Freakonomics draws attention to the decision by the Transportation Department of New York to cancel its plans for auctioning off slots at the three city airports, so as to reduce congestion and attendant delays. Strong backlash from airlines and industry groups, coupled with lawsuits and a court-ordered stay, are being held responsible for the decision.

However, I feel that this postponement is only temporary, especially since it appears that further investments in modernization can achieve very limited capacity addition to handle more flights. Under such circumstances, as Econ 101 teaches us, price rationing is the only way to allocate scarce resources. Congestion pricing is already successful in road use in cities like London, and would (as in the case of New York's three airports) efficiently allocate airline usage both across multiple airports and different times of the day.

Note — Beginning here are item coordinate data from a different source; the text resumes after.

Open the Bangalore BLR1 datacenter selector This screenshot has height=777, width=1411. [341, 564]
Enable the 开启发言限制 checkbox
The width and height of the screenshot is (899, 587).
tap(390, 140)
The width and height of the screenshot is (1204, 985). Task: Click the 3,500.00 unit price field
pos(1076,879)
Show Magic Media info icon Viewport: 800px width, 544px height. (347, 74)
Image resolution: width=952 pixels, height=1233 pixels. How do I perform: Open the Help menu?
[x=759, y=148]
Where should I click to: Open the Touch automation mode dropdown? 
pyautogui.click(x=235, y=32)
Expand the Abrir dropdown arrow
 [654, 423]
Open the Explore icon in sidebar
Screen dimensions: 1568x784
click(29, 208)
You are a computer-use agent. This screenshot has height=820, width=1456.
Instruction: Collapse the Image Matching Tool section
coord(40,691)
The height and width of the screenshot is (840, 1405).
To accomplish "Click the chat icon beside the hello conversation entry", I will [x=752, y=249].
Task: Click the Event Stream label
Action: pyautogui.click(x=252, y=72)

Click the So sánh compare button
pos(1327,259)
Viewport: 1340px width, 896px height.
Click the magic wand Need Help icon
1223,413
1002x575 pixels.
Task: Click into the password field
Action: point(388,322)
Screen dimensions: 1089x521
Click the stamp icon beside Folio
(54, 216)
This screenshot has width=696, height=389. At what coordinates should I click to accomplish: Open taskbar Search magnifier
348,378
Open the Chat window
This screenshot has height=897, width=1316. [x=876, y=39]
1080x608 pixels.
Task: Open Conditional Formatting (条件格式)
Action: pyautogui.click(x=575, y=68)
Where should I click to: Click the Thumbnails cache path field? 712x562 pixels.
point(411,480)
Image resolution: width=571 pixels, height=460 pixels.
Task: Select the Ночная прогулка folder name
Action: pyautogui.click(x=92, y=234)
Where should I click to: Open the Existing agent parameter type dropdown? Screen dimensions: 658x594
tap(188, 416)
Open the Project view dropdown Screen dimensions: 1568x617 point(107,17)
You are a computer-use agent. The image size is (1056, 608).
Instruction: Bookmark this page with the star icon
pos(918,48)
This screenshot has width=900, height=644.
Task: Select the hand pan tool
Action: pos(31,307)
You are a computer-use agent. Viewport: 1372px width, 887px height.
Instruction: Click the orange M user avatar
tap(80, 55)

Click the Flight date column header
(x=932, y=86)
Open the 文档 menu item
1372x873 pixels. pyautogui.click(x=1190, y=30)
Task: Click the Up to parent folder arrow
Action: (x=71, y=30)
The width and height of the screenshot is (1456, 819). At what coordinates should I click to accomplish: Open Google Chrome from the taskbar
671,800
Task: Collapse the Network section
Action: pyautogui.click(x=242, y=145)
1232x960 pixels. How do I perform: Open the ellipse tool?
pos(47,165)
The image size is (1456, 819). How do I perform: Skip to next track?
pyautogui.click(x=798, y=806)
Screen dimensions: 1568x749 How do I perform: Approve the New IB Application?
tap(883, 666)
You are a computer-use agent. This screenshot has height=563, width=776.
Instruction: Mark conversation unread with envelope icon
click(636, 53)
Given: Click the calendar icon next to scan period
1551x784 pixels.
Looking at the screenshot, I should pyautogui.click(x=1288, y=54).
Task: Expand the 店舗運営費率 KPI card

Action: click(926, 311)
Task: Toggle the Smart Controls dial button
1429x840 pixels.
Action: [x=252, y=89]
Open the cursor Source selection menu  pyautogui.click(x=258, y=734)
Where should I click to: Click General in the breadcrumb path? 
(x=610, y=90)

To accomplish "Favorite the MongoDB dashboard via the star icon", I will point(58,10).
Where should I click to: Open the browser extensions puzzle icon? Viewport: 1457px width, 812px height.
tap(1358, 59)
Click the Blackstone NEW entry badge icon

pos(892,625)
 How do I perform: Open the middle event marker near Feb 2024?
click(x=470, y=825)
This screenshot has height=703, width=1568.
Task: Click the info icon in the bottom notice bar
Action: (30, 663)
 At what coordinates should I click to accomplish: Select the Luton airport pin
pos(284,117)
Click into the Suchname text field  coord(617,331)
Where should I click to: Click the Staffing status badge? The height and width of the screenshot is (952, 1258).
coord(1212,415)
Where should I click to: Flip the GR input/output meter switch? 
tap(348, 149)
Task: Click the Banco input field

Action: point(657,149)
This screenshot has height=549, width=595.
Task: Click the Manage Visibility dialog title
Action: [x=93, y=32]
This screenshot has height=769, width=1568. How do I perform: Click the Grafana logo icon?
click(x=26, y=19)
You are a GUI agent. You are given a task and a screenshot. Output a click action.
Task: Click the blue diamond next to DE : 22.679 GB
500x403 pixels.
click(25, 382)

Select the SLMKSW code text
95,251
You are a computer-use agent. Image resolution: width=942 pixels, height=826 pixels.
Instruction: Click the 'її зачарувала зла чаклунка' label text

The net economic benefits (for passengers, airlines, and the environment) associated with reduction in delays for arrivals and departures, shorter aircraft taxiing times for both take-off and landing, and ease of getting to the airport, would more than off-set the costs imposed by an appropriately tailored congestion pricing scheme.

Social sector spending and inequality

Economix (via the OECD - Society at a Glance 2009 survey) has a nice graphic which captures the relationship between social sector spending as a proportion of Net National Income (NNI) and the Gini coefficient among all OECD nations.



The graphic appears to show an inverse relationship between inequality and social sector spending. For the 30 OECD members, public social spending accounts for an average of 24.4% of net national income, and the average Gini coefficient is .311, whereas the same for the United States are 18.1% and .391 respectively. Predictably, the Scandinavians are at the other end of the spectrum.

Monetary policy transmission challenge

The Fed may have lowered the federal funds rate to virtually zero, but the real rates faced by various private decision makers - credit cards, car and other personal loans, mortgages, municipal bonds, corporate bonds etc - remains high, more so since inflation has also fallen. The monetary policy may have been notionally expansionary, but has in real terms been anything but.





This is similar to the challenge facing the monetary authorities in India, though the underlying reasons vary. Though the Reserve Bank of India (RBI) has cut the short-term repo rates by 425 basis points since mid-September and the reverse repo rate by 275 basis points, it has hardly offered any relief to borrowers. As is clear from the figure below, the benchmark prime lending rates (BPLR), a reference rate for bulk of loans, banks haven’t reduced their lending rates even by half as much as the reduction in policy rates, with private and foreign banks being far slower in cutting their benchmark rates.





The credit squeeze has also led to other structural distortions in the credit pricing mechanisms. Though the BPLR is a floor rate, charged to borrowers with highest credit ratings or prime customers, banks have been charging top-notch corporate steep discounts below BPLR and retail borrowers or SMEs well above the benchmark. With the bulk of loans being advanced below BPLR, the BPLR has become a "non-transparent tool of credit pricing" and impedes the smooth transmission of monetary policy signals. The band within which the lending rates vary, for different categories of customers with similar credit profile, is too large to be reflective of a sound credit pricing market.

Update 1
All banks will have to adopt the 'Base Rate' system in place of the current Benchmark Prime Lending Rate (BPLR) system from April 1, 2010. The Base Rate, applicable for all new loans and for those old loans that come up for renewal, will be the minimum rate for all commercial loans and banks will not be permitted to resort to any lending below this rate.

Base rate will comprise cost of deposits, adjustment for the negative carry in respect of CRR and SLR, un-allocable overhead cost for banks and profit margin, among others. The RBI has said that the actual lending rates charged to borrowers would be the Base Rate plus borrower-specific charges, which will include product-specific operating costs, credit risk premium and tenor premium.